On Organization/Placement of Tools for Clang-Tidy

Hello,

I’m working with a few other developers on creating a clang tool. This tool is meant to help out with the development of clang-tidy checks (specifically to help with writing matchers).

Currently, the tool is contained as a single folder within the clang/tools/extra directory. However, we realized that several other tools seem to be located outside of clang extra, in clang/lib or clang/lib/tooling.

Given this, we had a quick question: should we move our tool to clang/lib, keep it in clang/tools/extra, or place it somewhere else? Or, does the placement not matter that much?

Sincerely,
Shyan

I'm also working on tooling to help writing matchers:

eg:

Future Developments in clang-query | Steveire's Blog

Refactor with Clang Tooling at code::dive 2018 | Steveire's Blog

Is there overlap there in what you are doing?

Thanks,

Stephen

See the thread “[cfe-dev] Separating clang-tools-extra from clang in LLVM_ENABLE_PROJECTS” as well.

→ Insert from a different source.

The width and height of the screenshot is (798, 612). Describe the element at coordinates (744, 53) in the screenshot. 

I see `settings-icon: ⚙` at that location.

What tool is it and how does it help? Did you notice the “[cfe-dev] [RFC] Easier source-to-source transformations with clang tooling” thread here proposing a better matching&transforming API?

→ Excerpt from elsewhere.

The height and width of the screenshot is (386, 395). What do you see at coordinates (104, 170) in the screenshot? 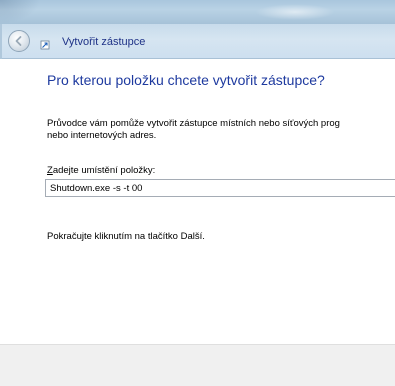
I see `location-label-text: adejte umístění položky:` at bounding box center [104, 170].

There’s no (direct) overlap with the latter proposal (my own), although we should think about how to integrate them. My proposal leaves separate the challenge of writing matchers, so this would be a nice addition for users. I suspect there’s significant overlap with Stephen’s work, although I think they’re targeting a somewhat different interface with the tool.

Shyan – do you have an overview of your tool that you could share with us?

Hi everyone,

Sorry for the delayed response, and thank you for all of the helpful links.

We have a brief overview of our tool available here. The motivation for this tool is similar to that of other proposals (making the process of writing matchers / checks easier in clang-tidy), but the specific functionality we’re proposing is different.

Sincerely,
Shyan

Hi everyone,

Sorry for the delayed response, and thank you for all of the helpful links.

We have a brief overview of our tool available here. The motivation for this tool is similar to that of other proposals (making the process of writing matchers / checks easier in clang-tidy), but the specific functionality we’re proposing is different.

Your abstract looks awesome - I’ve been waiting for somebody to attempt this for ~8 years now :slight_smile:
I’d keep it in extra for now, and migrate it to clang proper once it becomes successful enough.